The Forward Process: q_sample

During training, the forward method of the GaussianDiffusion class is called. Internally, it performs these steps:

  1. Picks a random timestep t for each image in the batch.
  2. Calls q_sample(x_start, t, noise) to apply noise to the clean image x_start according to the beta schedule, producing the noised image x_t.
  3. Passes x_t and t to the underlying model to get a prediction.
  4. Calculates the loss between the model's prediction and the true target (which depends on the objective).

This process is encapsulated within the p_losses method.

The Reverse Process: Sampling

To generate new images, we start with pure noise and iteratively denoise it.

DDPM Sampling (p_sample_loop)

If sampling_timesteps is not set or is equal to timesteps, this method is used. It iterates from t = T-1 down to t = 0, using the model's prediction at each step to estimate the image at t-1.

# Assumes diffusion is already trained
sampled_images = diffusion.p_sample_loop((16, 3, 128, 128)) # shape = (batch, channels, height, width)

DDIM Sampling (ddim_sample)

If sampling_timesteps is set to a value less than timesteps, this method is used. Denoising Diffusion Implicit Models (DDIM) allow for a much faster sampling process by skipping steps in the reverse chain.

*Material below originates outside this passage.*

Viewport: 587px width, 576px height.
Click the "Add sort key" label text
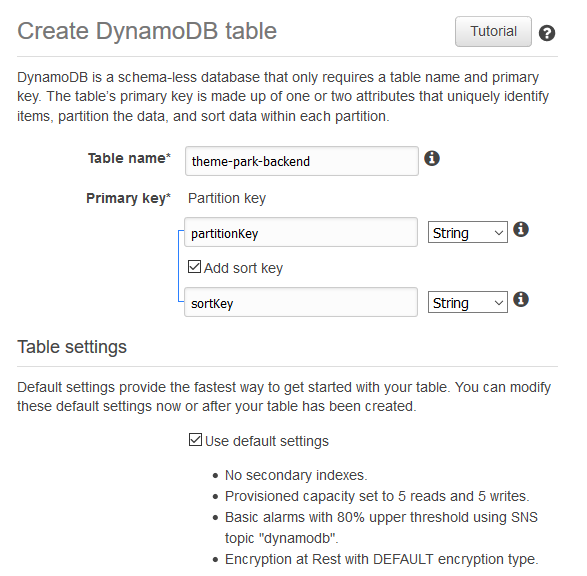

For example, with timesteps=1000 and sampling_timesteps=250, you can get a good sample in just 250 steps instead of 1000.

# Assumes diffusion is already trained
sampled_images = diffusion.ddim_sample((16, 3, 128, 128))

The sample Method

The diffusion.sample(batch_size=16) method is a convenient wrapper that automatically calls either p_sample_loop or ddim_sample based on your configuration.